122.15
Fathers, Welfare and Gender
This paper examines macro-level social policy influences on national variations in men’s roles as fathers across different ‘worlds of welfare’. It begins by identifying a paradox. On the one hand, the paper illustrates that the mid-1970s represented a historical turning point in social policy responses to the changing nature of fatherhood. On the other hand, national variations in the social politics of fatherhood have been largely overlooked by comparative welfare state analysis, with the notable exception of Hobson et al (2002), who proposed a typology of ‘policy regimes and fatherhood regimes’. The paper addresses this paradox by locating fatherhood as a central concern of what Orloff (2010) identified as the “two intellectual big bangs” of social policy comparison: namely ‘gender studies’ and ‘welfare regime analysis”. It does so through historical analysis of the social policy treatment of fathers and non-resident fathers in selected Nordic, Anglo-Saxon and East-Asian regimes and at the meta-level of European Union parental leave and gender equality directives.
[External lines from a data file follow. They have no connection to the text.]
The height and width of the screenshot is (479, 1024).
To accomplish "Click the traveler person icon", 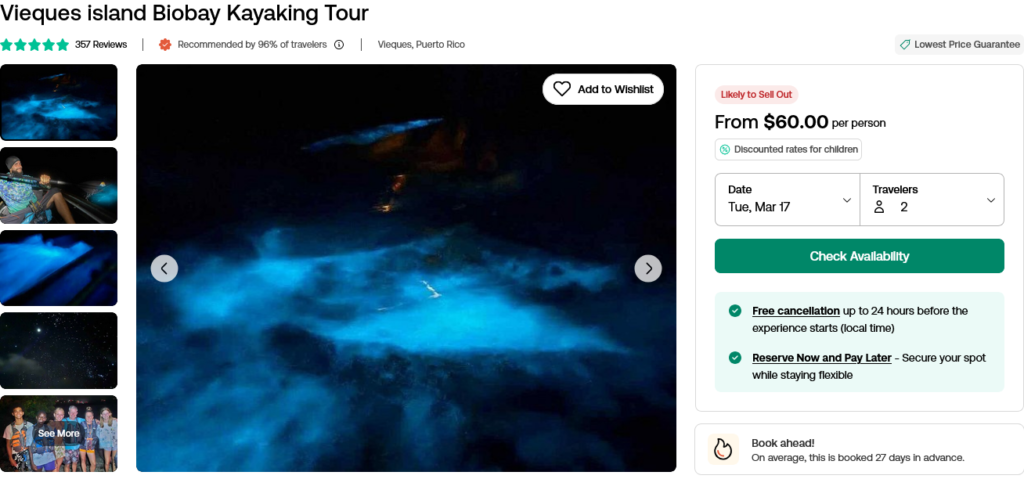I will click(x=879, y=207).
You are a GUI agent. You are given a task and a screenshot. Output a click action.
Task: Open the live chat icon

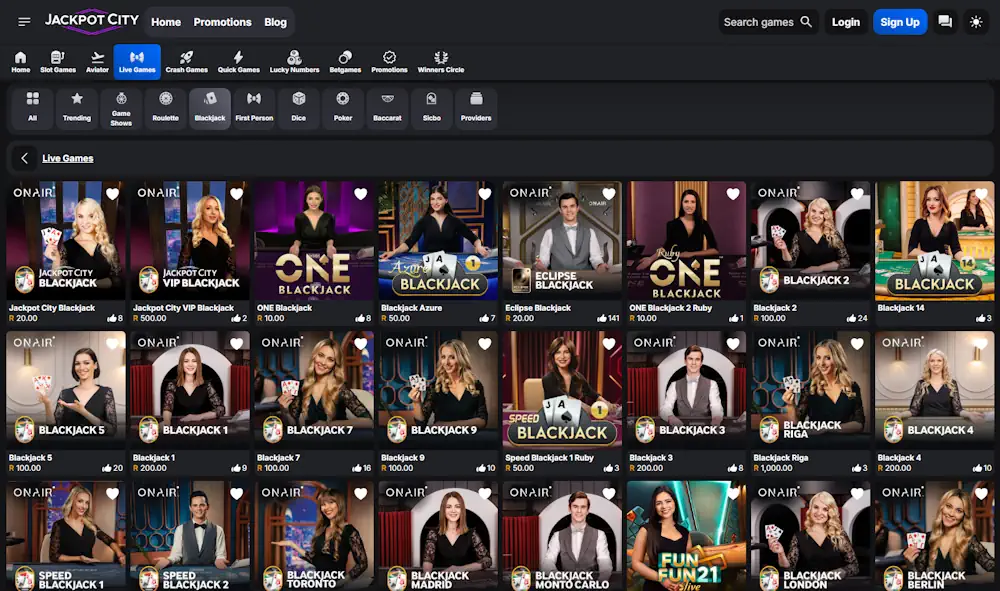pos(945,22)
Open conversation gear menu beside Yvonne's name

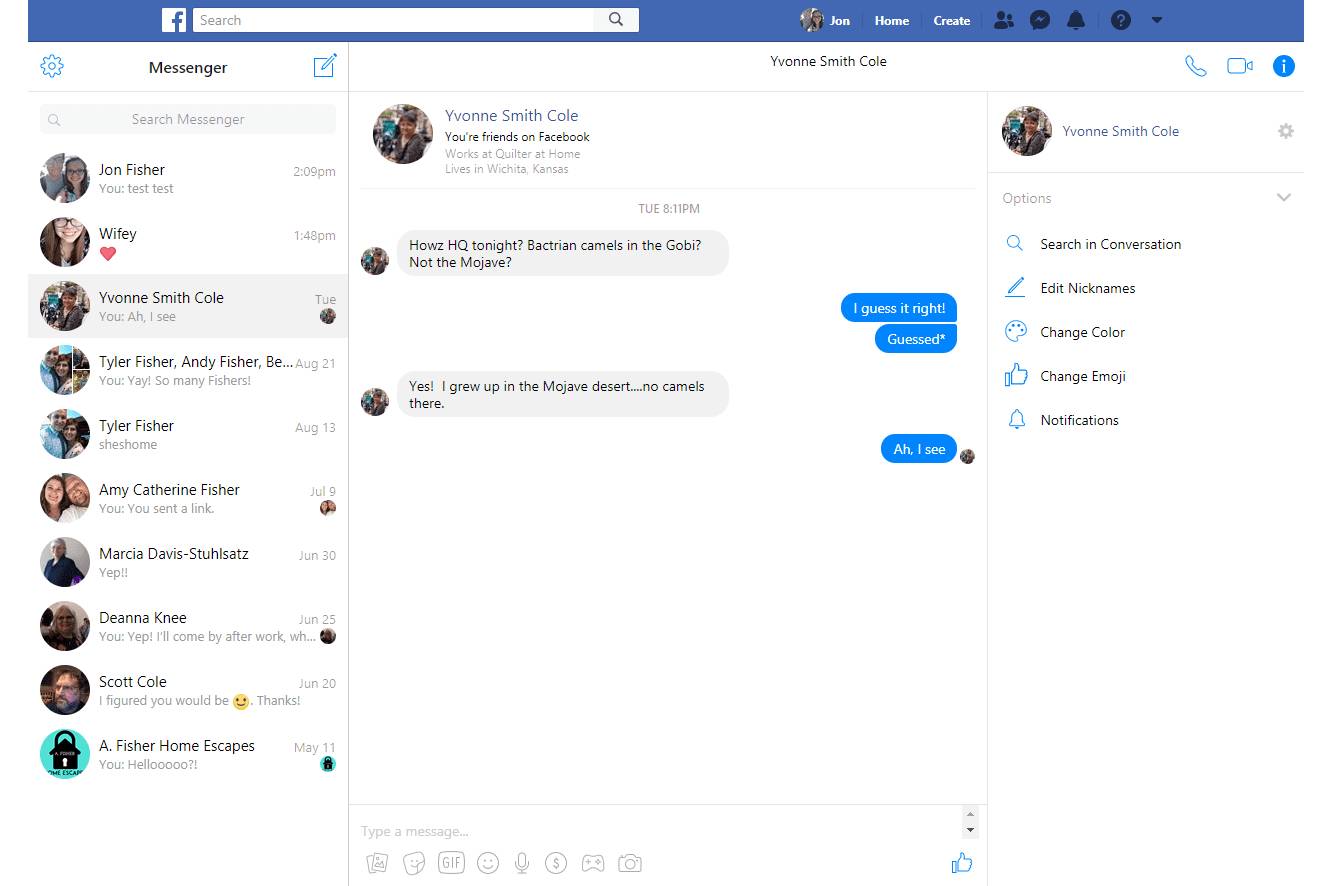(1286, 131)
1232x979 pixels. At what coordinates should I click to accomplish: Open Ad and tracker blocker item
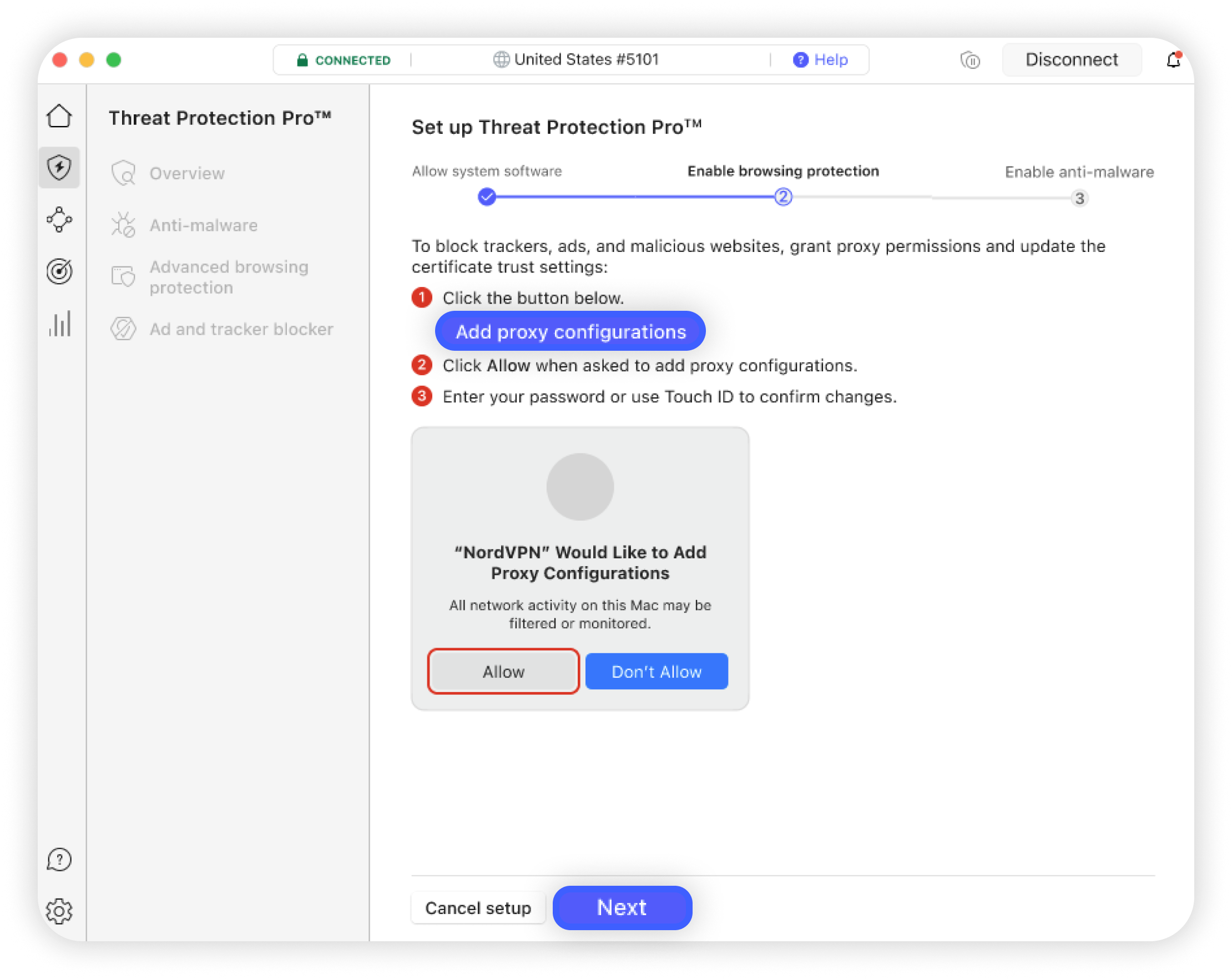241,329
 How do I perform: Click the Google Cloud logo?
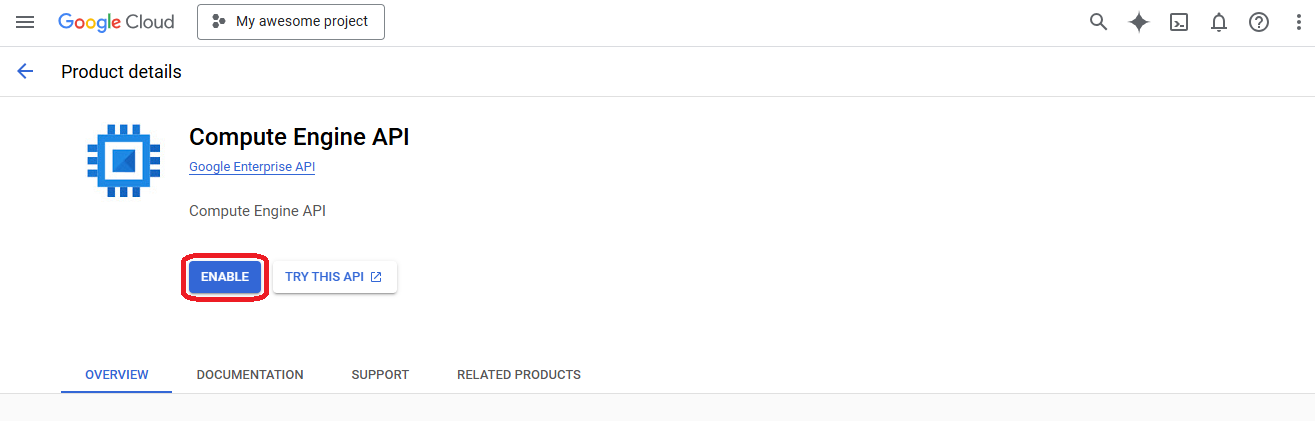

The analysis serves to illustrate the idea of a continuum of ‘two worlds’ of father regimes, typified at one end by the gender-egalitarian ‘father friendly’ regime in Sweden and at the other end by the targeted regime in the USA, which impacts most forcefully on a residuum of non-maintenance paying fathers. The paper concludes by discussing whether and how welfare states served to erode the patriarchal power of fathers during what Therborn (2004) identified as the long process of ‘de-patriarchalisation’, and by considering to what extent we are witnessing a feminist backlash in new discourses of re-patriarchalisation.